3-stündig, Di 10-12.15 Uhr s.t., Geschwister-Scholl-Platz 1 (M) Amalientrakt, M 209,

Beginn: 18.10.2011, Ende: 07.02.2012

In Buch VIII der Physik, der naturphilosophischen Grundlagenschrift des Aristoteles, entwickelt dieser seine Theorie des Ursprungs von Veränderung im Kosmos. Ausgehend von der Frage, ob es einen zeitlichen Anfangspunkt gibt, ab dem Veränderung existiert oder ob Veränderung schon immer existierte und ewig ist, argumentiert Aristoteles für die These der notwendigen Existenz eines ersten unbewegten Bewegenden, das Ursache aller Veränderung und Bewegung ist.

Durch gemeinsame Lektüre und Diskussion von Buch VIII der Physik sollen die zentralen Themen und Fragestellungen des Textes erarbeitet werden. Ziel ist dabei die genaue Rekonstruktion des Argumentationsganges bzw. einzelner Argumente dieses Textes, um beides zum Gegenstand eingehender Prüfung zu machen. Wir werden uns dabei eingehend mit den Argumenten für die Ewigkeit der Veränderung, für das unbewegte Bewegende und dafür, dass die Kreisbewegung die einzige Art von Veränderung ist, die ewig sein kann, beschäftigen.

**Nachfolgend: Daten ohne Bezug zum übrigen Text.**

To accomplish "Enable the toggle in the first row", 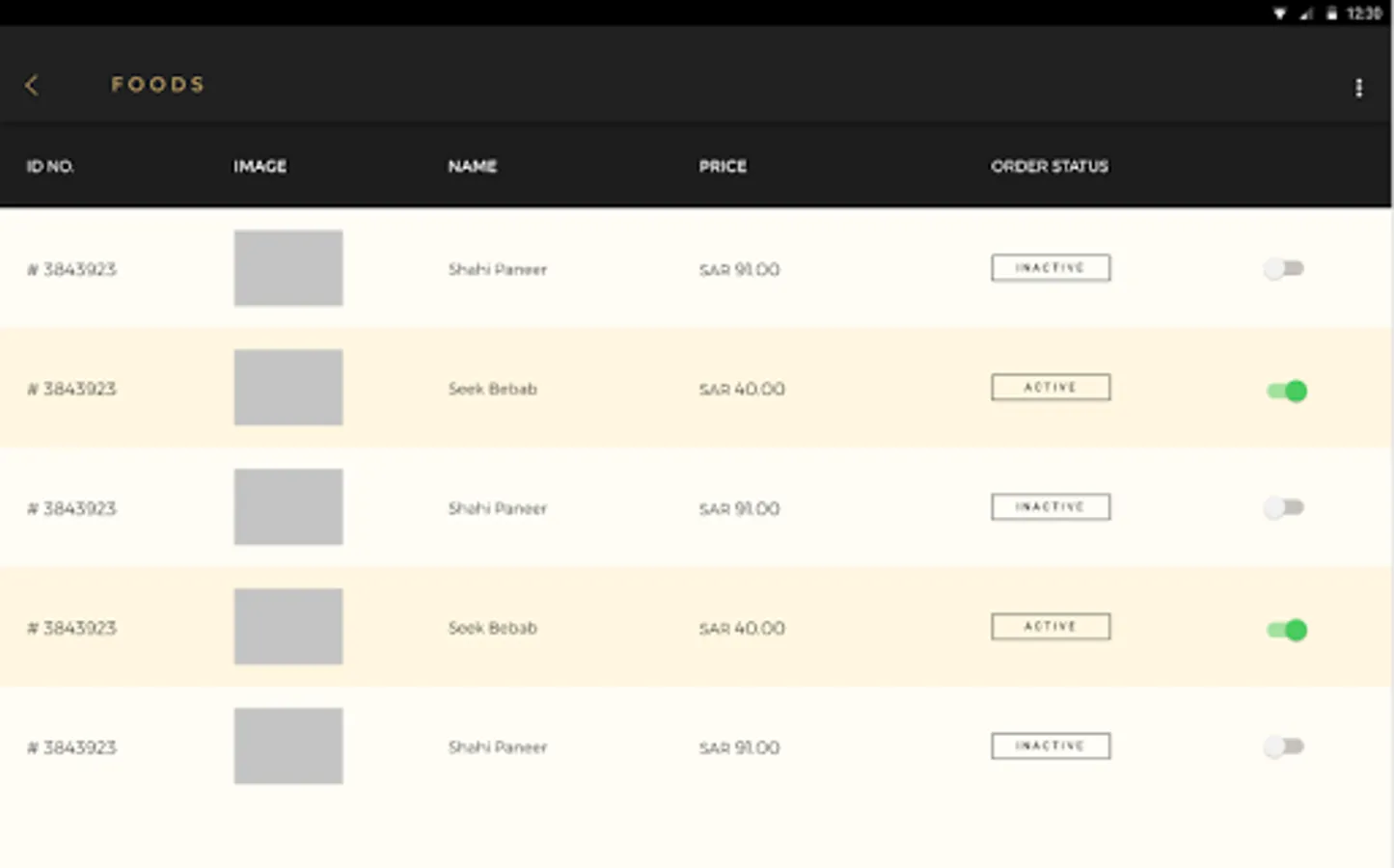I will (1284, 268).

Von den Teilnehmern wird neben regelmäßiger Teilnahme und gründlicher Vorbereitung des zu behandelnden Texts und der dazu im Voraus gestellten Fragen die Bereitschaft zu aktiver Mitarbeit erwartet.

Zu dem Seminar wird zusätzlich eine 1-stündige Übung angeboten, in der wir uns der gemeinsamen Lektüre des griechischen Originaltextes widmen und ausgewählte Aspekte weiter vertiefen können. Die Übung findet im direkten Anschluss an das Seminar von 11:30-12:15 Uhr statt, weshalb das Seminar 10:00 Uhr s.t.(!) beginnt.

Eine Übersetzung von Physik Buch VIII wird zu Beginn des Semesters zur Verfügung gestellt.

Leistungsnachweis: BA-Hauptfach (PStO von 2010): Hausarbeit oder Referat+Protokoll (je nach Vorgabe der Dozenten); BA-Nebenfach (PStO von 2010): Hausarbeit

Platon: Gorgias

Mo. 18:00 bis 20:00 c.t. woch 17.10.2011 bis 06.02.2012 Ludwigstr. 31 - 021    

Ausgangspunkt des platonischen Dialogs Gorgias ist die Frage nach dem Wesen der Rhetorik. Der Dialog kann als Auseinandersetzung Platons mit den Sophisten gelesen werden, berühmten Rhetoriklehrern, die ihre Dienste gegen Bezahlung zur Verfügung stellten. Die Frage nach dem Wesen der Rhetorik ist für Platon wesentlich mit der Frage nach dem guten Leben verbunden und wird deshalb auch im Zusammenhang mit dieser diskutiert: Ist es besser nach politischer Macht zu streben, „um selbst frei zu sein und über andere zu herrschen“ oder aber nach Wahrheit und Gerechtigkeit? Auf diese Weise wird die Rhetorik als die Kunst, die sich für das Erreichen jeglicher Ziele instrumentalisieren lässt, mit der auf die Kenntnis des Guten und Gerechten zielenden Philosophie konfrontiert.

Durch gemeinsame Lektüre und Diskussion des Textes sollen die zentralen Themen und Problemstellungen des Dialogs erarbeitet werden. Ziel ist die genaue Rekonstruktion des Argumentationsganges des Dialogs und einzelner besonders wichtiger Argumente in ihrem jeweiligen Kontext, um beides zum Gegenstand eingehender Prüfung zu machen. Da es sich bei dem Gorgias um einen Dialog handelt, werden wir uns zu Beginn des Kurses mit der Frage nach einem angemessenen Umgang mit der Dialogform Platons auseinandersetzen.

Von den Teilnehmern wird neben regelmäßiger Teilnahme und gründlicher Vorbereitung des zu behandelnden Texts und der dazu im Voraus gestellten Fragen die Bereitschaft zu aktiver Mitarbeit erwartet.

Literaturgrundlage: Gorgias oder über die Beredsamkeit. Hg. von K. Hildebrandt. Reclam: Stuttgart 1985. [Hierbei handelt es sich um eine Bearbeitung der Übersetzung F. Schleiermachers.]